Estamos em pleno século XXI e ainda nos assombram espectros do passado, impedindo ao mundo agonizante e povoado por indivíduos insatisfeitos que deixem aflorar, junto com suas verdadeiras identidades, seus sentimentos. Ainda é negado ao homem o inalienável direito de escrever sua própria história! Nem sei se caberia um debate a respeito do tema. Afinal, debater o que? Um direito? Como e com quem alguém deveria relacionar-se?! A quem "deveria" amar?!

Se a relação é estável, por que não reconhecê-la como tal? Seria um retrocesso! Afinal, até onde eu sei, as Leis, num Estado de Direito, existem, também, para proteger e garantir os direitos individuais dos cidadãos.

O que vivemos é a antítese do que chamamos Liberdade e a negação do que poderíamos chamar de Modernidade.

Alice Rossini

5 comentários:

Anônimo disse...

é minha cara. sinal dos tempos refletido neste belo filme. a história de amor contida em brocbeck mountein é tão verdadeira quanto qualquer outra história contada em qualquer outro filme. a amizade, o respeito, o carinho, a admiração e o amor mostrado neste filme deixa muito casal hétero com uma inveja que dá dó.
sinal dos tempos,minha cara.

Anônimo disse...

Alice,sei que ninguem quer pra si ou para alguem que ame, uma crise de identidade,principalmente de natureza sexual.
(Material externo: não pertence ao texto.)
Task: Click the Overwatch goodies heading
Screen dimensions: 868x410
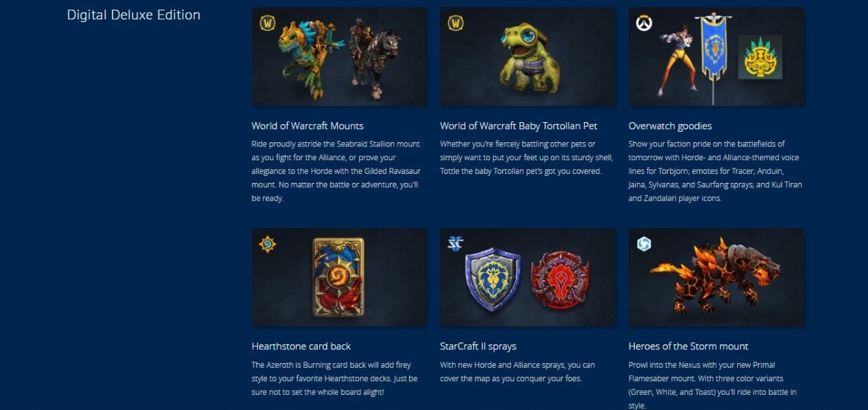Action: 670,126
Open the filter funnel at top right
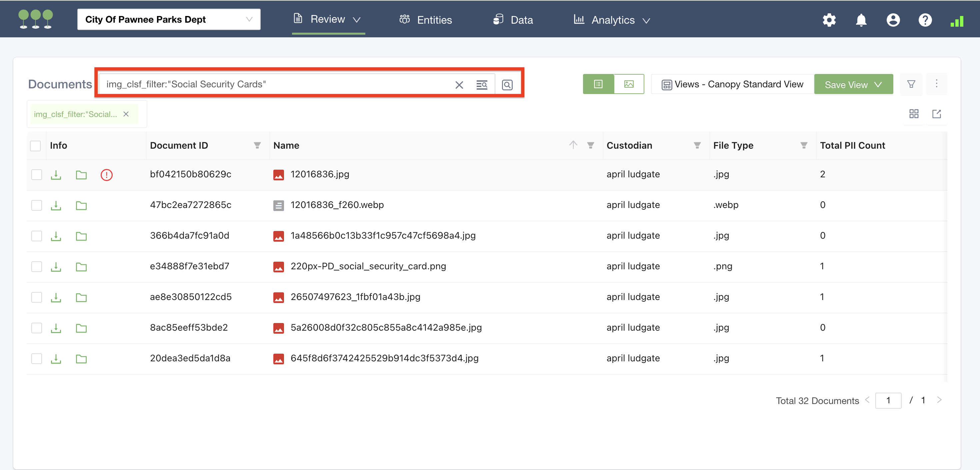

Mas se existe, devemos enfrentá-la com coragem e respeito as opções individuais de cada um. Muito corajoso seu texto. Parabens! Infelizmente, por razões que voce tão bem expôs, não poderei me identificar. Ainda não chegamos la...

Anônimo disse...

Acho lindo o filme o Segredo de Borkback Mountein. Fui assistir na primera semana. Confesso que tive que mudar meus conceitos. Não que eu tivesse preconceitos em relação a homo. Mas mudei minha visão sobre o amor entre dois homens que eu achava difícil de acontecer, mesmo que fosse em um filme.
Sempre achei que fossem relações menos estáveis, mais sexo, menos afeto e até mesmo promíscuas.
O filme mostra com delicadeza a relação de amor entre dois homens comuns. Existe o carinho, a saudade, o ciúme...muito lindo!
Lindo o que voce escreveu, me deu vontade de asistir de novo!
beijos

Ana Clara disse...

Perfeito. Eu gosto muito das suas reflexões sobre o amor.
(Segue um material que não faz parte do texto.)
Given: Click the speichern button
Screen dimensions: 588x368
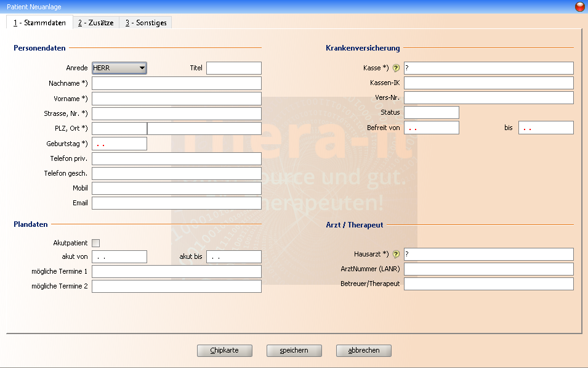Looking at the screenshot, I should point(295,351).
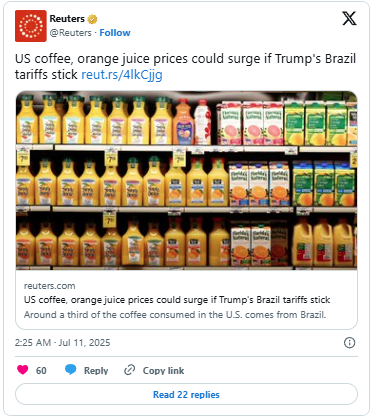
Task: Click the Copy link text
Action: 163,371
Quando assisti esse filme, há alguns anos, eu escrevi no meu antigo blog um breve texto, que citava algumas coisas que você também cita no seu. É incrível como a imagem de dois caubóis, homens simples, comuns, nos choca a princípio. Mas é uma história de amor como todas as outras. Sincera. Carinhosa. Com direito a ciúme, a saudade, ao zelo.

O filme nos questiona exatamente o que afirmamos (ou não afirmamos, por medo do "politicamente correto"): duas pessoas do mesmo sexo não podem se amar. Não existe amor de verdade, apenas sexo, promiscuidade.

Torci pra eles ficarem juntos, como torço para os casais heterossexuais dos romances convencionais, chorei junto com eles, e saí do cinema acreditando, sim, que é possível "toda forma de amor". Mas só aquela que nós vivemos com intensidade, com sinceridade e HOJE.

Beijos,

Ninha.

Ricardo Barreto disse...

Alice


Muito bom poder falar de amor com a liberdade que o próprio tema propõe...parece-me que amor é um tema para os corajosos mesmo.E,até por isso, é hora de constranger uma coletividade ingênua e burra que insiste em se sentir "normal" com suas certezas e medos.